1288話)広霊県苑西庄村(5)

1997年のことです。テレビ朝日が「素敵な宇宙船・地球号」シリーズ(トヨタ自動車提供)の番組を私たちの協力地で撮影するが決まり、当然、そのなかに農村生活は欠かせません。黄土高原の切り口として、水がいちばん重要でしょう。

私の頭に最初に浮かんだのは、天鎮県李二烟村です。あそこは村の横の谷底に小さな湧き水があり、村の人はその水を天秤棒で担ぎ上げて暮らしています。

ところが県政府の意見は「撮影は問題ないが、村に泊り込むのはまかりならぬ」ということでした。農村の生活を記録するのに、県城のホテルに泊まって、朝晩通うのでは不都合でしょう。

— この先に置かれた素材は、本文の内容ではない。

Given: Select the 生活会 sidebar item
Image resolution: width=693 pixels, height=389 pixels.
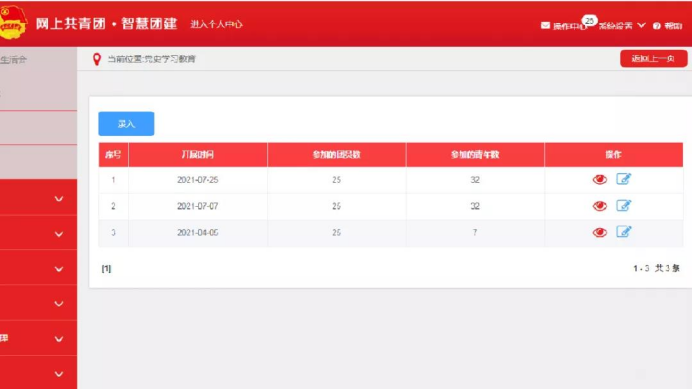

第2の候補が苑西庄村でした。撮影クルーが広霊県に到着してからも、こちらでもまだゴタゴタしていました。貧しい村をみせたくないのです。

番組の圧巻は(私の勝手な思い込みですが)小学校の前庭に、村の長老たちが集まって、村の水問題を相談する場面です。浅い井戸がつぎつぎに涸れている現状が語られ、機械で掘る深井戸だったら涸れることはないという結論になりました。

この寄り合いをセットしたのは祁学峰ですけど、私は彼となんの相談もしていないのです。私が苑西庄村にしようといったら、彼はすぐにこれは井戸掘りに取り組むつもりだと考えて、そのような場面を設定したんですね。

前話で、わずかな水で4人が交替で顔を湿らせた話をしましたが、それは撮影クルーのうち3人と私とのことです。